Ultimately, the people said, the president signed off on a statement from Donald Trump Jr. for The Times that was so incomplete that it required day after day of follow-up statements, each more revealing than the last. It culminated on Tuesday with a release of emails making clear that Mr. Trump’s son believed the Russian lawyer was seeking to meet with him to provide incriminating information about Hillary Clinton as “part of Russia and its government’s support for Mr. Trump.”
The Russia story has become the brier patch from which the president seemingly cannot escape. It dominated his trip to Europe last week and, after he leaves on Wednesday night for a couple of days in France, it may dominate that trip as well. Every time Mr. Trump tries to put the furor behind him, more disclosures thrust it back onto the Washington agenda.Continue reading the main story
Even before the latest reports, Mr. Trump’s head-spinning willingness on creating a joint cybersecurity team with Russia fueled criticism. Now people close to the president and to his legal effort are engaged in a circular firing squad, anonymously blaming one another for the decisions of the last few days.
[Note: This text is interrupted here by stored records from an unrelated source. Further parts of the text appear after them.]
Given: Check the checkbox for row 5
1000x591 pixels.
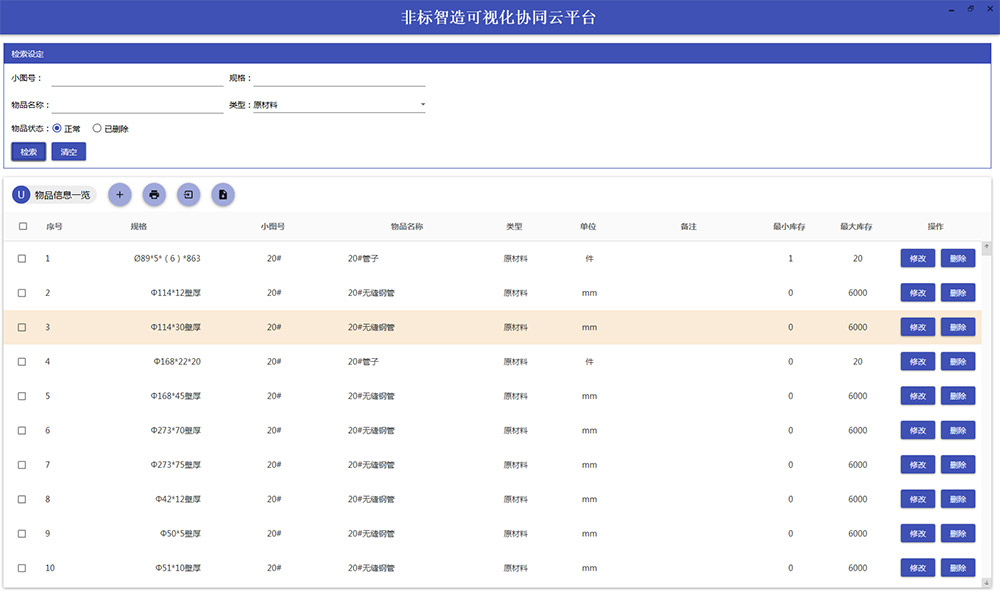Looking at the screenshot, I should (x=22, y=395).
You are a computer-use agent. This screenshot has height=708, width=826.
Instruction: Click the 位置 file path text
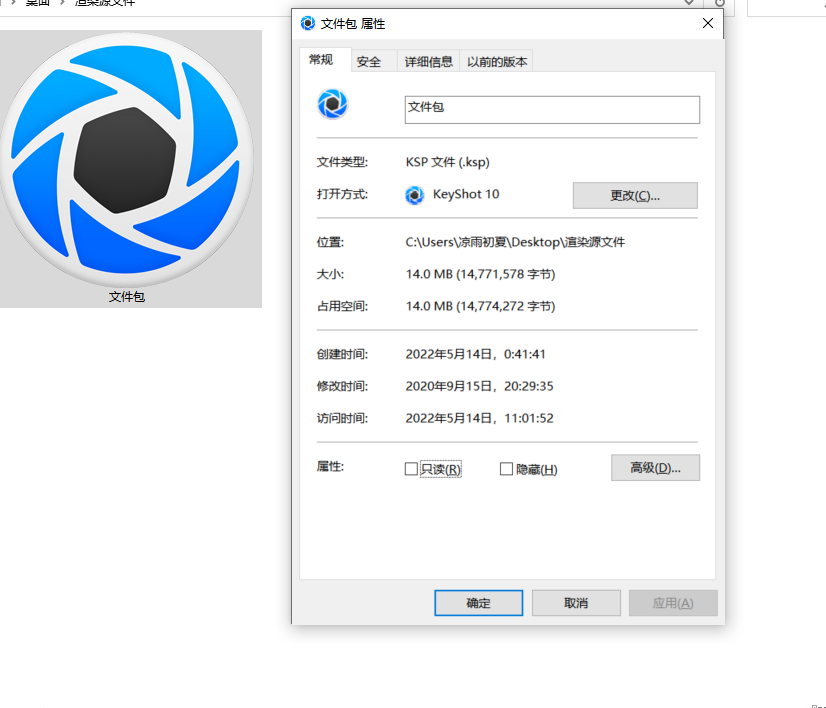coord(515,242)

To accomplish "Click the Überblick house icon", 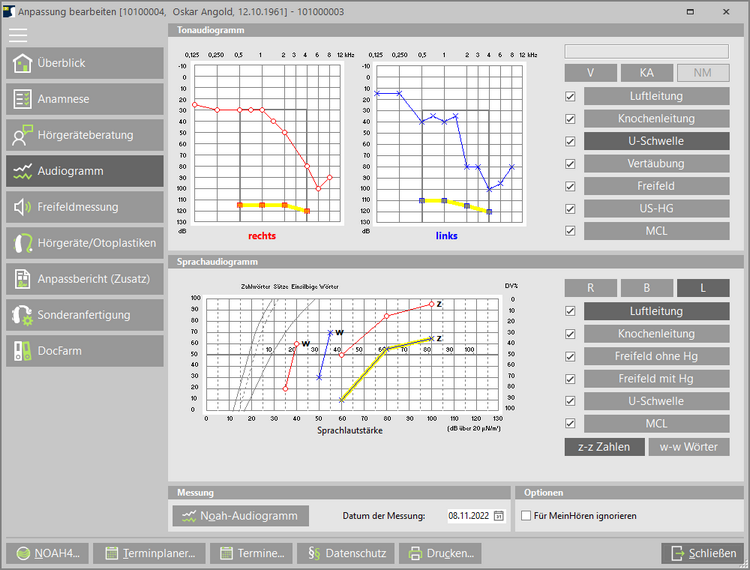I will [23, 63].
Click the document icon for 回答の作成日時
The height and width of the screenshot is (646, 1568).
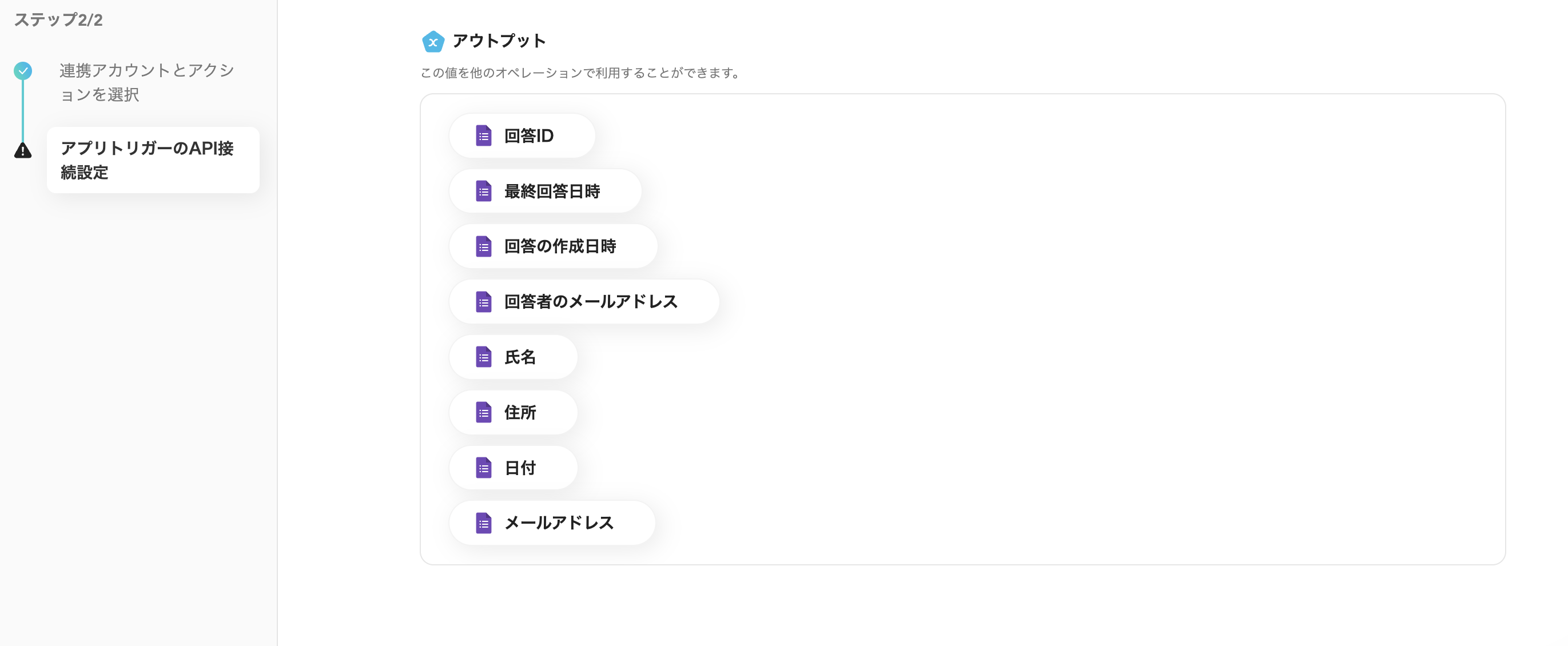click(484, 246)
The emails, which the younger Mr. Trump released after learning that The Times had obtained copies and was about to publish them, undercut the president’s line of defense in the Russia inquiry. For months, Mr. Trump has dismissed suspicions of collusion between Russia and his team as “fake news” and a “total hoax.” His eldest son, likewise, had previously asserted that talk of collusion was “disgusting” and “so phony.” Donald Trump Jr. said in a Fox News interview that he would have done things differently in retrospect, but he maintained he had done nothing improper.
At a minimum, however, the emails show that the younger Mr. Trump was not only willing, but also eager, to accept help advertised as coming from the Russian government. “I love it,” he wrote.
Joining him at the meeting with the Russian lawyer in June 2016 were Jared Kushner, his sister’s husband and now a senior White House adviser, and Paul J. Manafort, then the campaign chairman and a veteran political operative with longstanding ties to a pro-Russia party in Ukraine. Both the younger Mr. Trump and the Russian lawyer, Natalia Veselnitskaya, have said in recent days that no incriminating information about Mrs. Clinton was actually passed along during the meeting at Trump Tower, but that Ms. Veselnitskaya did discuss American sanctions imposed on Russian human rights offenders.
In the Fox News interview on Tuesday night, the younger Mr. Trump said that Mr. Kushner left the meeting a few minutes after it began.
While Donald Trump Jr. has been the main focus of the controversy because he set up the meeting, Mr. Kushner faces potential trouble because he currently works in the White House and neglected to mention the encounter on forms he filled out for a background check to obtain a security clearance.
The emails were discovered in recent weeks by Mr. Kushner’s legal team as it reviewed documents, and the team amended his clearance forms to disclose it, according to people briefed on the developments, who like others declined to be identified because of the sensitive political and legal issues involved.
Similarly, Mr. Manafort recently mentioned the meeting to congressional investigators looking into possible collusion, according to the people briefed on the matter.
The disclosure of the emails left the White House again on the defensive as tension inside the president’s orbit has grown. Mr. Trump is exasperated and, at the urging of advisers, he said nothing publicly in defense of his son until Tuesday, when he issued a one-sentence statement. “My son is a high-quality person and I applaud his transparency,” Mr. Trump said. Hours later, he added on Twitter that his son was “a great person who loves our country!”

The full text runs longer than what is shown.